Botshabelo ("place of refuge" in the Northern Sotho language) in the district of Middelburg, in Mpumalanga Province, South Africa, originated as a mission station established by Alexander Merensky of the Berlin Missionary Society (BMS), in February 1865 in what was then the Transvaal Republic (ZAR). Merensky had fled with a small number of parishioners following the attacks on his previous mission station, Ga-Ratau, by the soldiers of Sekhukhune, the king of the baPedi. Within a year of having established the mission station, the population had grown to 420 persons.

The BMS focused on providing schooling and bringing the gospel to people in their own language.

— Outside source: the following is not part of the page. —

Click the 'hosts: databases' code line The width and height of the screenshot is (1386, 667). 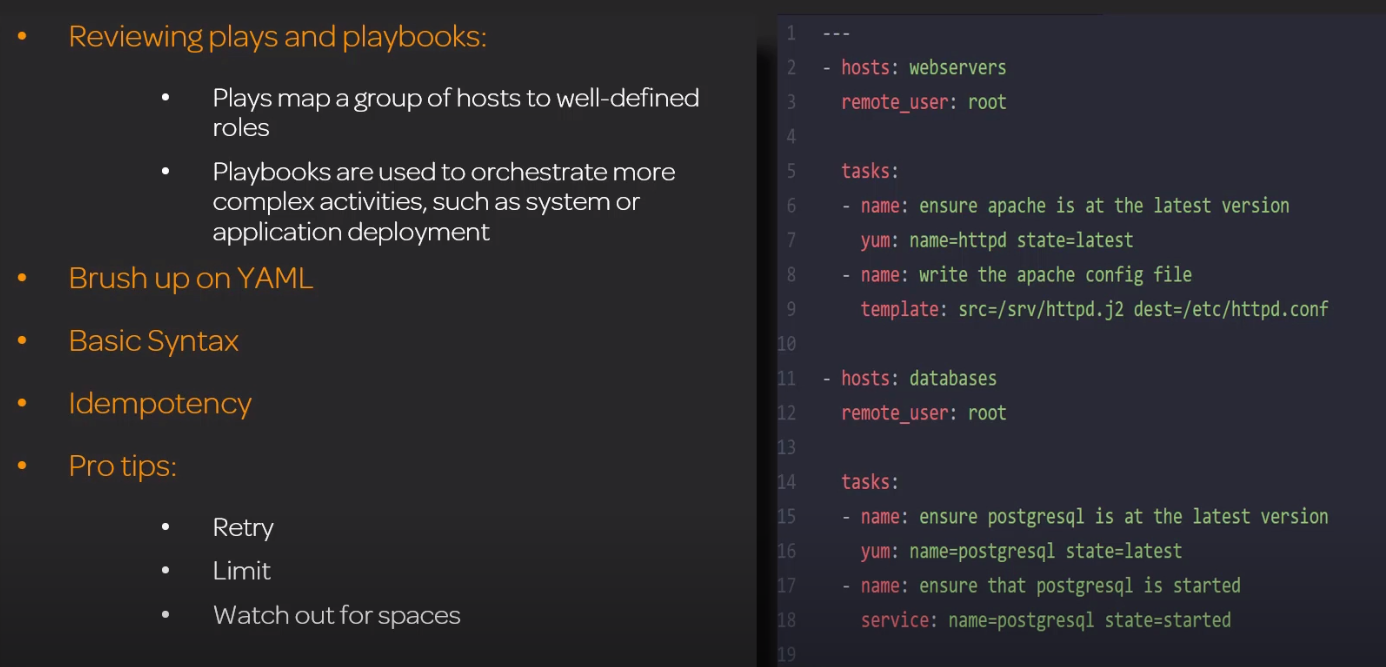click(x=918, y=378)
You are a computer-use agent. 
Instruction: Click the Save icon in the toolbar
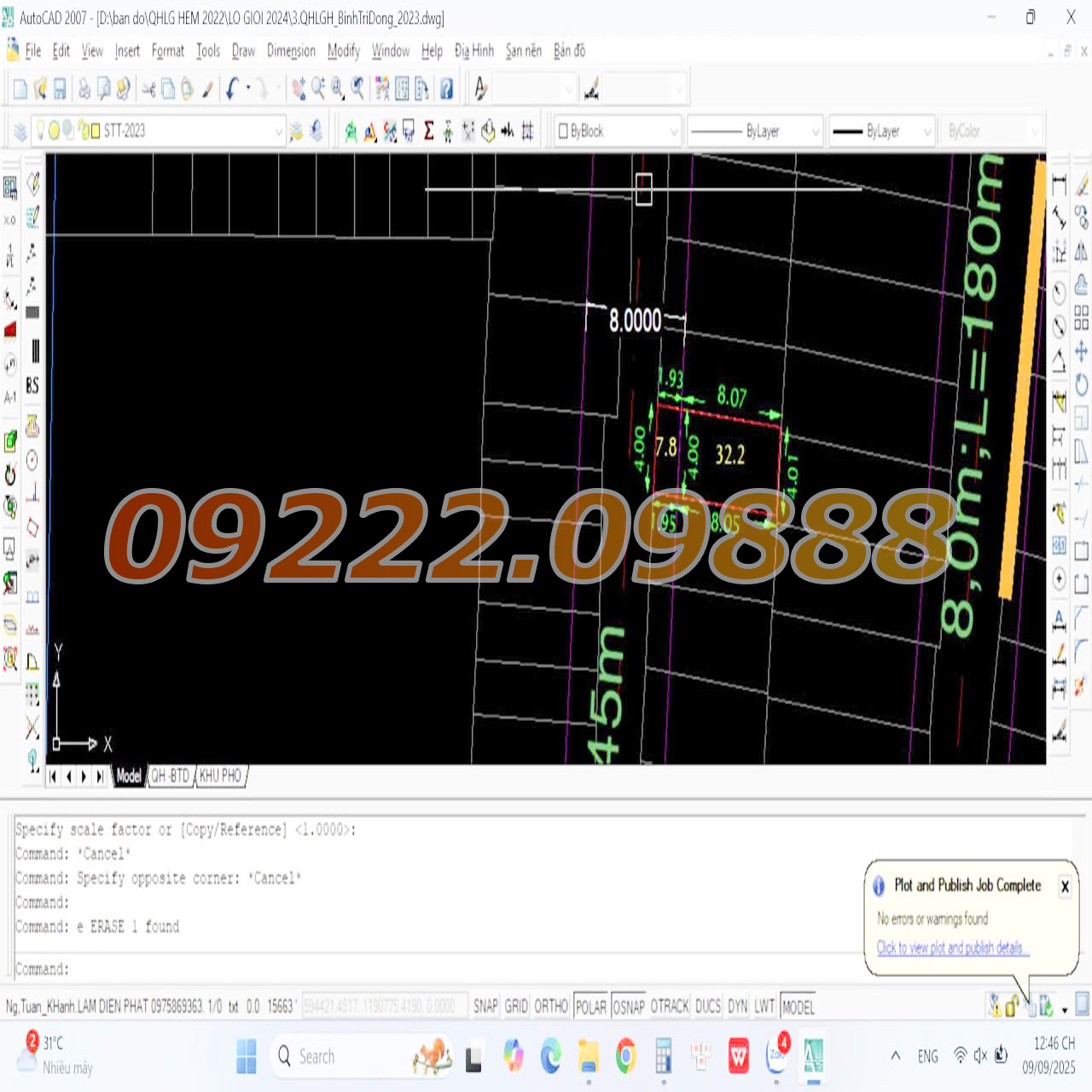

Hence the Society’s missionaries were often at the forefront of publishing Bible translations, dictionaries and grammars in indigenous languages. It was as part of this process that Africans, duly trained and sometimes salaried, were accepted into the Society as teachers, catechists and lay-preachers, the so-called Nationalhelferen or national helpers.

One of these was one Jan Sekoto who was sent for further training in Germany. Returning earlier than anticipated, however, he took up a teaching post at Botshabelo. Sekoto’s son Gerard Sekoto, born at Botshabelo in 1913, would later emigrate to Europe, obtaining French citizenship and achieving considerable renown as an artist.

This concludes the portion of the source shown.